In our previous articles, we highlighted how crucial is to obtain highly pure nucleic acid material to improve the results of downstream applications, such as PCR, cloning, genotyping, next-generation sequencing (NGS) and RNA sequencing (RNA-seq) or transcriptomics.
Impurities in the nucleic acid preparation could lead to inhibition or to inaccurate results. The purity of your DNA or RNA will depend on the initial material and the extraction method, though most of them still carry some impurities on the final output. In many cases, additional cleanup is necessary. Here, we talk about nucleic acid purity and how to get a clean nucleic acid outcome.

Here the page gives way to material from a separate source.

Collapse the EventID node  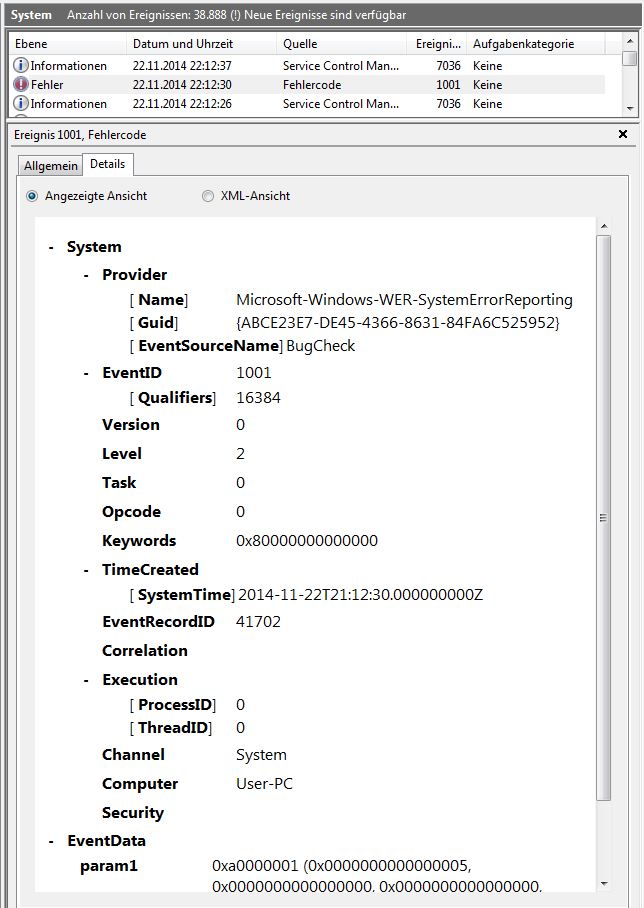point(87,373)
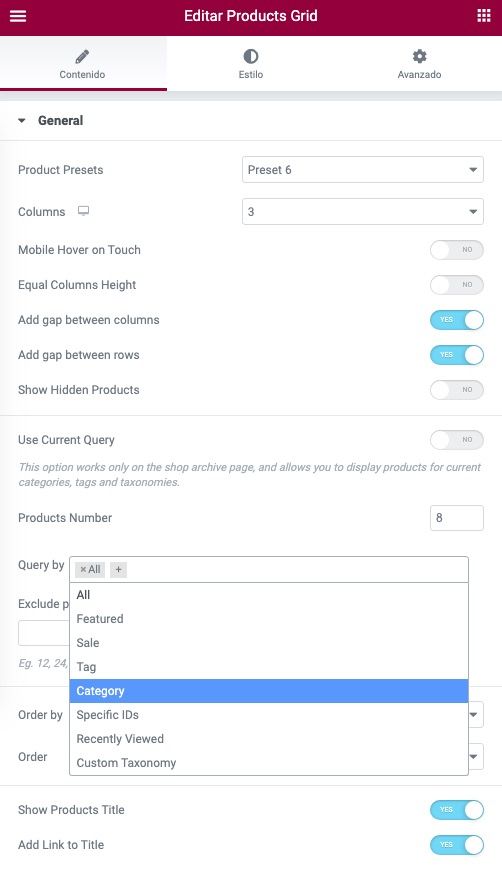Click the Contenido pencil icon
Screen dimensions: 502x870
point(82,56)
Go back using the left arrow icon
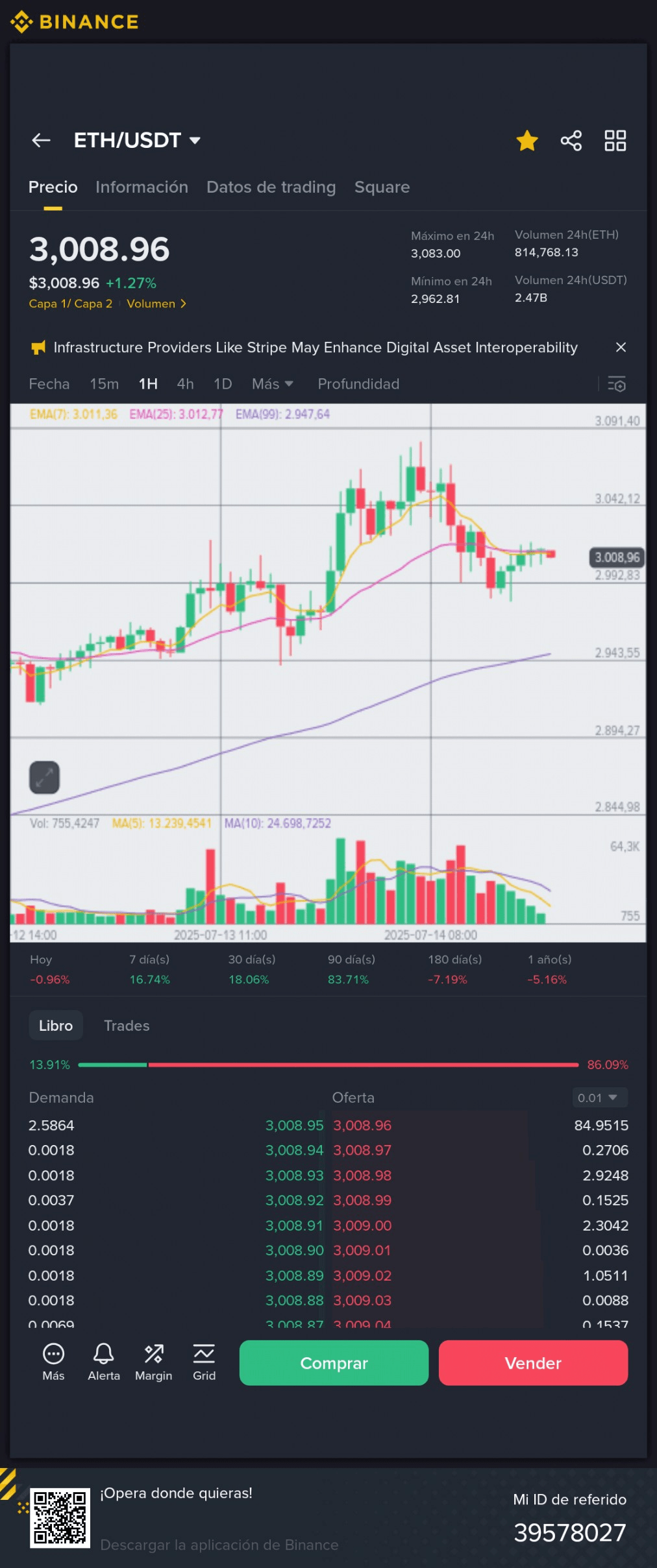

Get rid of impurities in DNA and RNA samples
Based on the type of starting material, the extraction protocol varies. However, the basis of a standard extraction procedure consists of two main steps. First, a lysate from the initial material (animal or plant cells, tissues, blood) is created. Second, the lysate is cleared to separate the genetic material from unwanted materials, which are cell debris (proteins, lipids, and other molecules) and substances used during the procedure (detergents, reagents, enzymes). Purification of nucleic acids with standard methods takes several steps. It starts with the nucleic acid binding to a matrix or with phase separation, followed by washing steps, and the final elution of the DNA/RNA. Most conventional methods encounter difficulties with full removal of certain impurities obtained through the isolation procedure such as salts, detergents, enzymes, and organic solvents. Furthermore, an additional DNA refining process is necessary for PCR amplification products, and from different enzymatic reactions using restriction enzymes, ligases, kinases, etc. RNA needs cleanup after purification methods such as phenol/chloroform-based extraction and after enzymatic reactions such as in vitro transcription, DNase I treatment, capping, and labeling.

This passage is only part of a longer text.